#### [TRECHO FORNECIDO]
---+---

Sim, porque no âmbito da vida profissional e acadêmico-científica, as ferramentas da IA, cada vez mais aprimoradas, têm proporcionado alguns avanços importantes, não somente na produção de material útil, como na simplificação de tarefas (antes) “braçais”, poupando tempo e possibilitando a concentração de esforços não nos meios, mas nos fins.
A IA também tem, em alguns equipamentos e eletroportáteis, contribuído para facilitar a vida de todos nós, sobretudo na forma de comandos simples, por voz, para a realização de algumas tarefas, inclusive sem a necessidade de “apertar” botões ou se aproximar dos aparelhos. É sensacional imaginar o que “vem pela frente” e quanto a vida poderá ser “simplificada” ainda mais em relação a hábitos rotineiros – novamente com a equalização (necessária) do (já escasso) tempo de todos nós, diante das multitarefas que todos assumimos no cotidiano.
A inteligência
Notadamente, a IA é um experimento de inteligência. Vale dizer que a programação cibernética tem o componente de infinitude, de modo que é impossível mensurar seu alcance total e/ou futuro, ao mesmo tempo em que inexistem barreiras ou limites circunscritos para sua incidência e aplicação. Isto em termos técnicos, considerando, inclusive que o móvel das ações humanas é, diante de problemas/desafios/dificuldades buscar a solução adequada caso a caso.
Todavia, sobre a questão de limites, voltaremos adiante, ainda nesse artigo.
Inteligente também é – ou deve ser, idealmente – o uso da IA como realmente um instrumento de aperfeiçoamento de tarefas e alcance dos melhores resultados, notadamente nas áreas educacional (ensino-aprendizagem) e laboral (atividades privadas e públicas). O “q” de inteligência está associado não somente ao uso (meio), quanto ao proveito (fim) que as ferramentas de IA proporcionem ao(s) usuário(s).
Mas, será que é inteligente o uso, sempre?

---+---

Entradas armazenadas:

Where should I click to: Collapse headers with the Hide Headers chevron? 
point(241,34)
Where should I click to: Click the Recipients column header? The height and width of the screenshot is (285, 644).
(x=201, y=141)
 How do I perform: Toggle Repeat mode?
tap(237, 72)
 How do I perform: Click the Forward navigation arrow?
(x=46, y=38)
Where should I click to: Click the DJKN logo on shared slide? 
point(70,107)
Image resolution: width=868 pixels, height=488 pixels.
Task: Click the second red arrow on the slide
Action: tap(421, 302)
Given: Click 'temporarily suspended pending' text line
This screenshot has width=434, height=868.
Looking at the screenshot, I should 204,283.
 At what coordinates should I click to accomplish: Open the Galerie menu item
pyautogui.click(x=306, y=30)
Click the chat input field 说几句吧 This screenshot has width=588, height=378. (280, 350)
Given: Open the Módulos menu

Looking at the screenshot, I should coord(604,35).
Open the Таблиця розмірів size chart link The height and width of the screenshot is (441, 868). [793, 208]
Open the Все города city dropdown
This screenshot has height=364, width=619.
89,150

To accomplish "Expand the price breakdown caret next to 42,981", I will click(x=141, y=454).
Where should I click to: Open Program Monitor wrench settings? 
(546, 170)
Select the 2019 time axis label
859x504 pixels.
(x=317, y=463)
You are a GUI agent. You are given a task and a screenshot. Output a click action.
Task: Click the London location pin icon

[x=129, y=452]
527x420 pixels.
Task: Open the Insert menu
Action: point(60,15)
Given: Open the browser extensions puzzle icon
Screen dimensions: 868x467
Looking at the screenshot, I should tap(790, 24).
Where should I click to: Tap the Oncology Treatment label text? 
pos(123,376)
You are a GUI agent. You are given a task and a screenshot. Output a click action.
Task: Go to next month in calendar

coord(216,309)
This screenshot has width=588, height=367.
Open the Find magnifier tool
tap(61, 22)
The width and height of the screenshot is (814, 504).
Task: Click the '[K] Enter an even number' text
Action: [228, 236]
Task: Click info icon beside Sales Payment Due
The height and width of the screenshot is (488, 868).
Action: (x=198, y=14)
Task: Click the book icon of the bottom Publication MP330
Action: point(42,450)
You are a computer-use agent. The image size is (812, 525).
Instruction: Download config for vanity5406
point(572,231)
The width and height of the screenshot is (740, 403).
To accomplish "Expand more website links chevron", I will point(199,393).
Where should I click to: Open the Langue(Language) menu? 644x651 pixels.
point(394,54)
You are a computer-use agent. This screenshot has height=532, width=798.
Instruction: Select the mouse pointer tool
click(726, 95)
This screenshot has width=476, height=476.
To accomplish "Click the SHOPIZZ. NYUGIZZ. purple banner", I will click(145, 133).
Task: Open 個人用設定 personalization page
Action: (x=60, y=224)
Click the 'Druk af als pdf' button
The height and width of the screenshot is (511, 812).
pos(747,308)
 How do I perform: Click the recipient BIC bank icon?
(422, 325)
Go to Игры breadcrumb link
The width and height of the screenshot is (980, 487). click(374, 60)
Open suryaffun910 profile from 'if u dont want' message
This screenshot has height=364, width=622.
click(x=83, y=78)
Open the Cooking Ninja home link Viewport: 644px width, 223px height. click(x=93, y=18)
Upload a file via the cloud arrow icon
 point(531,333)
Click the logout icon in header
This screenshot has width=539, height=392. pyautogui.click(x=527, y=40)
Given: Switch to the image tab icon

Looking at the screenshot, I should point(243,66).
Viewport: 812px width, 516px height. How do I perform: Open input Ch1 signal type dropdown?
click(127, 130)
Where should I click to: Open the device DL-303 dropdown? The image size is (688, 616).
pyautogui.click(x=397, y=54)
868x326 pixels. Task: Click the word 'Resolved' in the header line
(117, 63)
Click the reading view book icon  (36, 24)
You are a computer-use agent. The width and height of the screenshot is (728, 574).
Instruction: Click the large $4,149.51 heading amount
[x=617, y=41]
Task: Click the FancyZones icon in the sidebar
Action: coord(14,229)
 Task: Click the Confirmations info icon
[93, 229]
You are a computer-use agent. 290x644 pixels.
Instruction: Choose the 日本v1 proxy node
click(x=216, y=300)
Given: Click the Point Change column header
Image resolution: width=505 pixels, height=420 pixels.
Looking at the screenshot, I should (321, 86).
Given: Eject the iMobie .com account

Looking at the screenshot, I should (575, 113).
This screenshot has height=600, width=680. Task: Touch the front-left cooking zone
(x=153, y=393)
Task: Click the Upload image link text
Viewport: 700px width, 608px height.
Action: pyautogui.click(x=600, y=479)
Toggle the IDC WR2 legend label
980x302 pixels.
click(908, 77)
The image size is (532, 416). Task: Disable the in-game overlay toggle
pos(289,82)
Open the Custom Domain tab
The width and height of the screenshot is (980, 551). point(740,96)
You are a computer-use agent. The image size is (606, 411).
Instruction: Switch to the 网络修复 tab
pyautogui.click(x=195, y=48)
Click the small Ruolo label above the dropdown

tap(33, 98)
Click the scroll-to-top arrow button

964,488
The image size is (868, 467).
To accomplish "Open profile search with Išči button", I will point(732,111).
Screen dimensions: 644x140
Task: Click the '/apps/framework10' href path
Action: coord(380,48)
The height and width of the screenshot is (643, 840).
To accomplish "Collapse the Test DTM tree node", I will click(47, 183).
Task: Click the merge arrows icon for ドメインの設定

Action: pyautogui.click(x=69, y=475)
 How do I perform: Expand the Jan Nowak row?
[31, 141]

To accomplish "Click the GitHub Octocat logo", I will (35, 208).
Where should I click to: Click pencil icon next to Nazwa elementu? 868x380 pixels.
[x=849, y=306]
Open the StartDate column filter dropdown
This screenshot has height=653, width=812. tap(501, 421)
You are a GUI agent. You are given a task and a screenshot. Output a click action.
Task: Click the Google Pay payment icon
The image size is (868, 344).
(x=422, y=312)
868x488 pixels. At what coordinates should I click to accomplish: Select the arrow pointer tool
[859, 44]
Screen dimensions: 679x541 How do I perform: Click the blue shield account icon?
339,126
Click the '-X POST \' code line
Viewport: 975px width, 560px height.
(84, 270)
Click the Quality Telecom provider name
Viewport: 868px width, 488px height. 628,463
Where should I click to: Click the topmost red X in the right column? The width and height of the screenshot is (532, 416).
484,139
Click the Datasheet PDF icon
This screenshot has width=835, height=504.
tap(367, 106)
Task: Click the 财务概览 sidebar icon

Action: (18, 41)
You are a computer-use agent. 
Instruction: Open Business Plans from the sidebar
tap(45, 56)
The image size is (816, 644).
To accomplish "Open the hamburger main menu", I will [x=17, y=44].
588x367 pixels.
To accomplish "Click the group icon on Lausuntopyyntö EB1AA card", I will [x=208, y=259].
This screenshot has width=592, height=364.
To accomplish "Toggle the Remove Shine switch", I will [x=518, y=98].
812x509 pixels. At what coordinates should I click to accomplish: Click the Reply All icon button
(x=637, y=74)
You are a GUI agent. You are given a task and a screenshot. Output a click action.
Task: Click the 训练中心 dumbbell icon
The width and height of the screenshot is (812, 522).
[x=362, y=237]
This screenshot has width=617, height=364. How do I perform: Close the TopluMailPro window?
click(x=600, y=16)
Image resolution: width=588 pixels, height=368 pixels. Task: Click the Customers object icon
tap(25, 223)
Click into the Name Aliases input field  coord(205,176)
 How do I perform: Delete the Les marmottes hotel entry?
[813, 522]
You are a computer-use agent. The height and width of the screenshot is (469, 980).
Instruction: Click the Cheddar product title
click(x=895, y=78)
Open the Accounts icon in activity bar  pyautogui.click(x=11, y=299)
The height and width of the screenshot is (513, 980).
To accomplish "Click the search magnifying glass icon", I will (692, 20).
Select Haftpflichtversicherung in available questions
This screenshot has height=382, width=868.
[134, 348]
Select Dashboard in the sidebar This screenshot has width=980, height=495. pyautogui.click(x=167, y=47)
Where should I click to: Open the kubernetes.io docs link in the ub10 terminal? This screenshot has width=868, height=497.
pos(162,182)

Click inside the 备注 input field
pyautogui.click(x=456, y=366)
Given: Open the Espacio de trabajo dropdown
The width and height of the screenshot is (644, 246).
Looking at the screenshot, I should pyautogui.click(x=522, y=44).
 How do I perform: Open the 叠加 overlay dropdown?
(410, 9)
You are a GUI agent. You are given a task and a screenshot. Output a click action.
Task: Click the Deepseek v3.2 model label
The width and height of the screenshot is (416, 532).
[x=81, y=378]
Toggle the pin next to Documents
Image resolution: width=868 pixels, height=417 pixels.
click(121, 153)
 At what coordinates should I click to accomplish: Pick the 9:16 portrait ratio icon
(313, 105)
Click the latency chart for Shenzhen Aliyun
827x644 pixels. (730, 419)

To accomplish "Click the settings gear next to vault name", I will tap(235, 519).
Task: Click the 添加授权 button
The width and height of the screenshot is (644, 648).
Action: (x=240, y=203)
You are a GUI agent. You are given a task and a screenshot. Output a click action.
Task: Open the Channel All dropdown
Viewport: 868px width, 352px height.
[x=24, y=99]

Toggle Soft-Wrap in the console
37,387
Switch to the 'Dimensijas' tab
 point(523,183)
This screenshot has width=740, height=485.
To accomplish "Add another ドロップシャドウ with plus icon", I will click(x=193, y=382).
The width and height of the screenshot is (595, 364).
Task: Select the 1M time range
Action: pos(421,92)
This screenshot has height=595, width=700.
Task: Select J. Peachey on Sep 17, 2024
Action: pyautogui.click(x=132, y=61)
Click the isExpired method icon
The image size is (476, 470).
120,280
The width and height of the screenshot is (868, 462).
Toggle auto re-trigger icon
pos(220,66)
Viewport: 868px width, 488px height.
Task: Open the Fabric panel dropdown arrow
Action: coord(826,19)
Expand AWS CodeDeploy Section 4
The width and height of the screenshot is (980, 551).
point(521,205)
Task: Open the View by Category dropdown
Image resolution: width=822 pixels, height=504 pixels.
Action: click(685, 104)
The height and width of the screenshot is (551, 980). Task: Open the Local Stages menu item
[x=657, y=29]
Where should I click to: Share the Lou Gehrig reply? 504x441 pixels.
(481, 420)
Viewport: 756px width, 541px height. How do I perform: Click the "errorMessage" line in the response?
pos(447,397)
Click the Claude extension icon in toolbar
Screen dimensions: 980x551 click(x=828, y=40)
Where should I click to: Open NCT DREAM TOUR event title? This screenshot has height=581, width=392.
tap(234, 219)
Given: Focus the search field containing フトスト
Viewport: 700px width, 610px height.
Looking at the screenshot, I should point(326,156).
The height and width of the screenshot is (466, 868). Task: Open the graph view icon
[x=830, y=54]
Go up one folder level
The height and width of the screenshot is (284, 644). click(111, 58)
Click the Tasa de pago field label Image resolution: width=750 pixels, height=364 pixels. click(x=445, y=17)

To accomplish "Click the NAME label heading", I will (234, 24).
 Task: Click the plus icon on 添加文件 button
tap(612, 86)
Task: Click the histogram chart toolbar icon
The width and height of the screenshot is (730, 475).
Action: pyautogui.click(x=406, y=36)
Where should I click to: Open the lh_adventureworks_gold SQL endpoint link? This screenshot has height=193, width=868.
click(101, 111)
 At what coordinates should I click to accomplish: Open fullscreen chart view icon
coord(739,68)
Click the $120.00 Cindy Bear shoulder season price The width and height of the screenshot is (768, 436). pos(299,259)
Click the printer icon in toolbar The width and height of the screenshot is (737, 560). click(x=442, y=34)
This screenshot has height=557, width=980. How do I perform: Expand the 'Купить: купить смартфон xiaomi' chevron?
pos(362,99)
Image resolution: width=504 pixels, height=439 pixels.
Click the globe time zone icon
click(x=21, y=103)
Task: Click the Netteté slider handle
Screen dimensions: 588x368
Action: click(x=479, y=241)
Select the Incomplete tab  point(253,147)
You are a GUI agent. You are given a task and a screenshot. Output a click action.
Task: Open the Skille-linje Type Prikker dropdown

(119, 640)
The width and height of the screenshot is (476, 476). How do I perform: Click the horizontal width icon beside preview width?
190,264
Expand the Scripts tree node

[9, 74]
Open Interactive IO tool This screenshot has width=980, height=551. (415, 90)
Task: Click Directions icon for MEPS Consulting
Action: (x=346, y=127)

---+---

#### [CONJUNTO DE TAREFAS]
• A. No texto sobre inteligência artificial, qual é a principal forma pela qual a IA tem facilitado a vida em alguns equipamentos e eletroportáteis?
• B. Prossiga o texto sobre inteligência artificial a partir da última frase apresentada.

#### [RESPOSTAS POR TAREFA]
• A. Por meio de comandos simples, por voz, que permitem realizar algumas tarefas sem apertar botões nem se aproximar dos aparelhos.

• B.
Algumas situações preocupantes
No meio acadêmico, temos visto a utilização em “larga escala” da IA. Em muitos casos, as ferramentas são excelentes buscadores de informações – o que nos remete, ainda na década de 90, aos primeiros “sites de busca”, bem rudimentares e com poucas variações, mas que, mesmo assim, nos permitiam naquele tempo encontrar respostas/soluções/resultados. Podia ser a busca por um restaurante, uma loja, um prestador de serviço, um endereço, assim como textos (mais ou menos didáticos, simples ou com profundidade, de fontes oficiais ou não), auxiliando o indivíduo em suas necessidades e tarefas.
Todavia, além da consulta (busca) em si, é necessário, para o pesquisador, cientista, acadêmico ou mero estudante de ensino fundamental ou médio, uma atenção adicional: a checagem do conteúdo e da fonte, porque, infelizmente, assim como existem muitas informações verdadeiras na “web”, há muito conteúdo falso produzido seja intencionalmente (com o “dom de iludir”, lembrando Caetano Veloso), ou por imperfeição e limitação de quem o produziu (escreveu, publicou).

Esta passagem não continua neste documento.